Can you copy every line below word for word, changing nothing?

[START OF PROVIDED MATERIAL]

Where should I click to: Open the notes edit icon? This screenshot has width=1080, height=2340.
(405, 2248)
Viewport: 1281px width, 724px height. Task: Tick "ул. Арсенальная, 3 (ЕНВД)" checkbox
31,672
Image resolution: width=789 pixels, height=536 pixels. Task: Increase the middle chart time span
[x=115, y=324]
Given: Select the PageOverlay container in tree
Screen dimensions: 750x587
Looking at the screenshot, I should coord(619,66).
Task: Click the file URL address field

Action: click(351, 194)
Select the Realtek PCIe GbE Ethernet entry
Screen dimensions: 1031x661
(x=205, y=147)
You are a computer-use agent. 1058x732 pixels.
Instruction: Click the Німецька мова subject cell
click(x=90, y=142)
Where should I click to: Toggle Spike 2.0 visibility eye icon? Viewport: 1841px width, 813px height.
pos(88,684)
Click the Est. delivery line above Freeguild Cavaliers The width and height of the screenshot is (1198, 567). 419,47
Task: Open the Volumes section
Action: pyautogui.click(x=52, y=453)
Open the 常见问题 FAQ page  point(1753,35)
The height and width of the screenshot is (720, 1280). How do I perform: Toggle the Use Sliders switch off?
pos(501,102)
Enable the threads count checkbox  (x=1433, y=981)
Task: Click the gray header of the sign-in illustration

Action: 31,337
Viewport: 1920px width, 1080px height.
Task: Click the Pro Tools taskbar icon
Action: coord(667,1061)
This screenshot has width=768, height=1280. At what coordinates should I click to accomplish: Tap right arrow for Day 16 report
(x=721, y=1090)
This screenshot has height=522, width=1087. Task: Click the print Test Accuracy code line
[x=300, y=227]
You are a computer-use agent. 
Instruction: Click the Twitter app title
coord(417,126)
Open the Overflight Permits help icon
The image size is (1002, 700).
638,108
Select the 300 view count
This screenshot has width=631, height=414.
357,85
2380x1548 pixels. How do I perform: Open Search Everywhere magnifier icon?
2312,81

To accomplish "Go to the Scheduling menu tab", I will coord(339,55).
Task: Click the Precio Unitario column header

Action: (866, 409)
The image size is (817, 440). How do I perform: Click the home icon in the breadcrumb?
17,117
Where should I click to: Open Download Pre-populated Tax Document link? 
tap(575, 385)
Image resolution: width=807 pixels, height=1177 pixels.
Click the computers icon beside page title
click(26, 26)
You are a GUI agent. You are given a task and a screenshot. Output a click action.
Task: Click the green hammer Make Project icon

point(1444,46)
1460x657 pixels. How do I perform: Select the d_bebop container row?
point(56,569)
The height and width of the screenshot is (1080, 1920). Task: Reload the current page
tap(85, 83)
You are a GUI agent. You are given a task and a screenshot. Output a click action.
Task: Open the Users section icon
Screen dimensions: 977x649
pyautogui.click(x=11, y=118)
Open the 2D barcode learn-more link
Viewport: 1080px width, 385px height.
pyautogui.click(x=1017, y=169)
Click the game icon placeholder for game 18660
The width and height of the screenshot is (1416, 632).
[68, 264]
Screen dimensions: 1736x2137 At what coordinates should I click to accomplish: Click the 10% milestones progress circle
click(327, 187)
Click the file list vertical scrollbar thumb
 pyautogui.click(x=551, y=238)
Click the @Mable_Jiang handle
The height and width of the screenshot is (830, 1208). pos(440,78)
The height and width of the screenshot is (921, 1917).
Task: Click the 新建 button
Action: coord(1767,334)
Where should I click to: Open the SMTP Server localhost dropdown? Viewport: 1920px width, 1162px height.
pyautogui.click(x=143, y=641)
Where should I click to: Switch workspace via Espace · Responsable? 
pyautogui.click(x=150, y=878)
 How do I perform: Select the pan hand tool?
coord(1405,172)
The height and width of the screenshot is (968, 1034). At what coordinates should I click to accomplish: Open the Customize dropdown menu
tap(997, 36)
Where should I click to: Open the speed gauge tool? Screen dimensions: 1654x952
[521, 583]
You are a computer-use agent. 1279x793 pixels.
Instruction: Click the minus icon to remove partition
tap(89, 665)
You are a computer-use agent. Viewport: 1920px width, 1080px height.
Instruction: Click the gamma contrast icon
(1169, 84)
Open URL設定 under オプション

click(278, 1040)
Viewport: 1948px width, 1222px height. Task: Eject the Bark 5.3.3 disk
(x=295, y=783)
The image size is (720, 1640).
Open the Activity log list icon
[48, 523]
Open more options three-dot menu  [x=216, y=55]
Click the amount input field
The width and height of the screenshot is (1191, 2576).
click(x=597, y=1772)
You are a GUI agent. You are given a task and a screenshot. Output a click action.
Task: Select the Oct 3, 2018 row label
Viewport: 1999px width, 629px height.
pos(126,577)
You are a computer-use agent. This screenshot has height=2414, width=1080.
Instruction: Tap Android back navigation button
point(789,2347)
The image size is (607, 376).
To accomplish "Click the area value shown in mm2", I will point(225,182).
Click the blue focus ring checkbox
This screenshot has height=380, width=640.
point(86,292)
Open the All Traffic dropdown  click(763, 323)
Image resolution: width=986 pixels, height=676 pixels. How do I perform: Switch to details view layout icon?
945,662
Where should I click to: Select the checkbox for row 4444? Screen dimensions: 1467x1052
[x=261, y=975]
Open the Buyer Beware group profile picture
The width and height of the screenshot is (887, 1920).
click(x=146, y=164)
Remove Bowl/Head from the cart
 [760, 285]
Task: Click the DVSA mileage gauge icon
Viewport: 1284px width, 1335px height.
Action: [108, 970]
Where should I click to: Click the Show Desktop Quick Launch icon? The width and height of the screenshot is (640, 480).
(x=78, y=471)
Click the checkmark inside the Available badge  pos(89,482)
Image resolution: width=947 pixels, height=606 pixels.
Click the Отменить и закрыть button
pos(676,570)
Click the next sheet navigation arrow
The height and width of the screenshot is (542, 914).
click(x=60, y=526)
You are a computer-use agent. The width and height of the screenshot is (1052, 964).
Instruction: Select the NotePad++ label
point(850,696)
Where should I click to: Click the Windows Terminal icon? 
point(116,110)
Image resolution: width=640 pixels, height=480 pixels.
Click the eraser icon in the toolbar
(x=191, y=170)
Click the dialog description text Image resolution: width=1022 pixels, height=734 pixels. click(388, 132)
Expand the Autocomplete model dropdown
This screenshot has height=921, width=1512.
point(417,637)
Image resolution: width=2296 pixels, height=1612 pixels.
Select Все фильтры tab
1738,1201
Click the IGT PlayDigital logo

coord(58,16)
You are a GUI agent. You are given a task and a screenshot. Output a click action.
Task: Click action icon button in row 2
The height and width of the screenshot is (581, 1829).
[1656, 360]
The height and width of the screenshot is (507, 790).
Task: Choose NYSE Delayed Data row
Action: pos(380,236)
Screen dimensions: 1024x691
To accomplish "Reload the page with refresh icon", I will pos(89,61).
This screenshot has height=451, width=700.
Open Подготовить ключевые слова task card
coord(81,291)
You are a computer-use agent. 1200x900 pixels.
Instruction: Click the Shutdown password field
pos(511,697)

[END OF PROVIDED MATERIAL]

## SOLUTION BELOW
Where should I click to: Open the notes edit icon? This screenshot has width=1080, height=2340.
(405, 2248)
Viewport: 1281px width, 724px height. Task: Tick "ул. Арсенальная, 3 (ЕНВД)" checkbox
31,672
Image resolution: width=789 pixels, height=536 pixels. Task: Increase the middle chart time span
[x=115, y=324]
Given: Select the PageOverlay container in tree
Screen dimensions: 750x587
Looking at the screenshot, I should coord(619,66).
Task: Click the file URL address field

Action: click(351, 194)
Select the Realtek PCIe GbE Ethernet entry
Screen dimensions: 1031x661
(x=205, y=147)
You are a computer-use agent. 1058x732 pixels.
Instruction: Click the Німецька мова subject cell
click(x=90, y=142)
Where should I click to: Toggle Spike 2.0 visibility eye icon? Viewport: 1841px width, 813px height.
pos(88,684)
Click the Est. delivery line above Freeguild Cavaliers The width and height of the screenshot is (1198, 567). 419,47
Task: Open the Volumes section
Action: pyautogui.click(x=52, y=453)
Open the 常见问题 FAQ page  point(1753,35)
The height and width of the screenshot is (720, 1280). How do I perform: Toggle the Use Sliders switch off?
pos(501,102)
Enable the threads count checkbox  (x=1433, y=981)
Task: Click the gray header of the sign-in illustration

Action: 31,337
Viewport: 1920px width, 1080px height.
Task: Click the Pro Tools taskbar icon
Action: coord(667,1061)
This screenshot has width=768, height=1280. At what coordinates should I click to accomplish: Tap right arrow for Day 16 report
(x=721, y=1090)
This screenshot has height=522, width=1087. Task: Click the print Test Accuracy code line
[x=300, y=227]
You are a computer-use agent. 
Instruction: Click the Twitter app title
coord(417,126)
Open the Overflight Permits help icon
The image size is (1002, 700).
638,108
Select the 300 view count
This screenshot has width=631, height=414.
357,85
2380x1548 pixels. How do I perform: Open Search Everywhere magnifier icon?
2312,81

To accomplish "Go to the Scheduling menu tab", I will coord(339,55).
Task: Click the Precio Unitario column header

Action: (866, 409)
The image size is (817, 440). How do I perform: Click the home icon in the breadcrumb?
17,117
Where should I click to: Open Download Pre-populated Tax Document link? 
tap(575, 385)
Image resolution: width=807 pixels, height=1177 pixels.
Click the computers icon beside page title
click(26, 26)
You are a GUI agent. You are given a task and a screenshot. Output a click action.
Task: Click the green hammer Make Project icon

point(1444,46)
1460x657 pixels. How do I perform: Select the d_bebop container row?
point(56,569)
The height and width of the screenshot is (1080, 1920). Task: Reload the current page
tap(85, 83)
You are a GUI agent. You are given a task and a screenshot. Output a click action.
Task: Open the Users section icon
Screen dimensions: 977x649
pyautogui.click(x=11, y=118)
Open the 2D barcode learn-more link
Viewport: 1080px width, 385px height.
pyautogui.click(x=1017, y=169)
Click the game icon placeholder for game 18660
The width and height of the screenshot is (1416, 632).
[68, 264]
Screen dimensions: 1736x2137 At what coordinates should I click to accomplish: Click the 10% milestones progress circle
click(327, 187)
Click the file list vertical scrollbar thumb
 pyautogui.click(x=551, y=238)
Click the @Mable_Jiang handle
The height and width of the screenshot is (830, 1208). pos(440,78)
The height and width of the screenshot is (921, 1917).
Task: Click the 新建 button
Action: coord(1767,334)
Where should I click to: Open the SMTP Server localhost dropdown? Viewport: 1920px width, 1162px height.
pyautogui.click(x=143, y=641)
Where should I click to: Switch workspace via Espace · Responsable? 
pyautogui.click(x=150, y=878)
 How do I perform: Select the pan hand tool?
coord(1405,172)
The height and width of the screenshot is (968, 1034). At what coordinates should I click to accomplish: Open the Customize dropdown menu
tap(997, 36)
Where should I click to: Open the speed gauge tool? Screen dimensions: 1654x952
[521, 583]
You are a computer-use agent. 1279x793 pixels.
Instruction: Click the minus icon to remove partition
tap(89, 665)
You are a computer-use agent. Viewport: 1920px width, 1080px height.
Instruction: Click the gamma contrast icon
(1169, 84)
Open URL設定 under オプション

click(278, 1040)
Viewport: 1948px width, 1222px height. Task: Eject the Bark 5.3.3 disk
(x=295, y=783)
The image size is (720, 1640).
Open the Activity log list icon
[48, 523]
Open more options three-dot menu  [x=216, y=55]
Click the amount input field
The width and height of the screenshot is (1191, 2576).
click(x=597, y=1772)
You are a GUI agent. You are given a task and a screenshot. Output a click action.
Task: Select the Oct 3, 2018 row label
Viewport: 1999px width, 629px height.
pos(126,577)
You are a computer-use agent. This screenshot has height=2414, width=1080.
Instruction: Tap Android back navigation button
point(789,2347)
The image size is (607, 376).
To accomplish "Click the area value shown in mm2", I will point(225,182).
Click the blue focus ring checkbox
This screenshot has height=380, width=640.
point(86,292)
Open the All Traffic dropdown  click(763, 323)
Image resolution: width=986 pixels, height=676 pixels. How do I perform: Switch to details view layout icon?
945,662
Where should I click to: Select the checkbox for row 4444? Screen dimensions: 1467x1052
[x=261, y=975]
Open the Buyer Beware group profile picture
The width and height of the screenshot is (887, 1920).
click(x=146, y=164)
Remove Bowl/Head from the cart
 [760, 285]
Task: Click the DVSA mileage gauge icon
Viewport: 1284px width, 1335px height.
Action: [108, 970]
Where should I click to: Click the Show Desktop Quick Launch icon? The width and height of the screenshot is (640, 480).
(x=78, y=471)
Click the checkmark inside the Available badge  pos(89,482)
Image resolution: width=947 pixels, height=606 pixels.
Click the Отменить и закрыть button
pos(676,570)
Click the next sheet navigation arrow
The height and width of the screenshot is (542, 914).
click(x=60, y=526)
You are a computer-use agent. The width and height of the screenshot is (1052, 964).
Instruction: Select the NotePad++ label
point(850,696)
Where should I click to: Click the Windows Terminal icon? 
point(116,110)
Image resolution: width=640 pixels, height=480 pixels.
Click the eraser icon in the toolbar
(x=191, y=170)
Click the dialog description text Image resolution: width=1022 pixels, height=734 pixels. click(388, 132)
Expand the Autocomplete model dropdown
This screenshot has height=921, width=1512.
point(417,637)
Image resolution: width=2296 pixels, height=1612 pixels.
Select Все фильтры tab
1738,1201
Click the IGT PlayDigital logo

coord(58,16)
You are a GUI agent. You are given a task and a screenshot. Output a click action.
Task: Click action icon button in row 2
The height and width of the screenshot is (581, 1829).
[1656, 360]
The height and width of the screenshot is (507, 790).
Task: Choose NYSE Delayed Data row
Action: pos(380,236)
Screen dimensions: 1024x691
To accomplish "Reload the page with refresh icon", I will pos(89,61).
This screenshot has height=451, width=700.
Open Подготовить ключевые слова task card
coord(81,291)
You are a computer-use agent. 1200x900 pixels.
Instruction: Click the Shutdown password field
pos(511,697)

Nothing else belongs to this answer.